The Office of the Ombudsman filed the charges after Po failed to remit a total of P728,539.59 worth of ticket sales, which he allegedly spent in his personal use, while serving as member of the Board of Mechanical Engineers (BME) from May 2003 to 2005.
Board passers are inducted to the Philippine Society of Mechanical Engineers (PSME) during the oath-taking ceremony, which requires the coordination of BME and PSME.
Two fees were collected during oath-taking: registration fees, which covers certificates and professional identification cards paid to the Professional Regulation Commission; and membership fees, which is directed to PSME.
The BME has no hand in the collection of these fees.
When Po became BME chairman on May 26, 2005, he changed the collection process for the November 2005 and May 2006 oath-taking ceremony.
During the November 2005 oath-taking, Po allegedly directed BME-PRC secretary Ofelia Dichoso to give him “all PSME collections.”
Hotel meals and other expenses reached P435,760.41, leaving a balance of more than P700,000 in the hands of Po. The PSME was forced to pay for the souvenir program, plaques, medals from its operating funds.
In his counter-affidavit, Po debunked Dichoso’s claim, saying that the cash is intact and in the safekeeping of PSME officials.
Po also presented the affidavit of his witness Anthony Cristobal, who Dichoso pointed as having witnessed that the secretary remitted P458,650 to Po.
“I am quite sure that I did not witness anybody for that matter at anytime handling money to Po,” said Cristobal. He admitted that he does not recall Dichoso as it has been more than seven years since he drafted his affidavit.
“After a considered evaluation of the evidence on record, the Ombudsman finds probable cause to indict Po for estafa,” the Ombudsman resolution read.
Graft investigators said that all elements of estafa are complete.
The Ombudsman said that the PSME collections were turned over to Po, who merely held it in trust.
Po’s receipt of the fund gave rise to an obligation for him to remit the same to PSME, the fiscals added.

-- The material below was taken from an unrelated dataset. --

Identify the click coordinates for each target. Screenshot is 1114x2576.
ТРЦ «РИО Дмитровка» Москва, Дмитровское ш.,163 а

“However, accused once in possession of the amount, contrary to his obligation to remit the same to PSME, feloniously misapplied [the cash]to his personal use,” the charge sheet read.

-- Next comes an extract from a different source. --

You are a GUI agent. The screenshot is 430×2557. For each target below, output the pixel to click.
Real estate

It added that despite demand to turn over and remit the money, “accused failed, refused and denied receipt of the money.”
The Ombudsman said PMSE’s failure to demand from Po the remittance of the cash does not extinguish his culpability.
“Demand has been made by the group mechanical engineering practitioners. They have interest in the subject fund as they are members of PSME, hence, an injured party,” the Ombudsman ruled.
However, the Ombudsman dropped the graft charge against him since it is not Po’s duty to hold in trust the PSME collection as it purely belongs to PSME, hence, private, not public, in nature, an element which the Anti-Graft Law requires.
Also, the cash that Po allegedly pocketed was not given to him as a form of gratuity, which is essential in graft.
Po is already facing bribery charges for demanding P394,000 from businessman Ernesto de los Santos, who owns the building which the PRC is renting for its satellite office in Baguio City.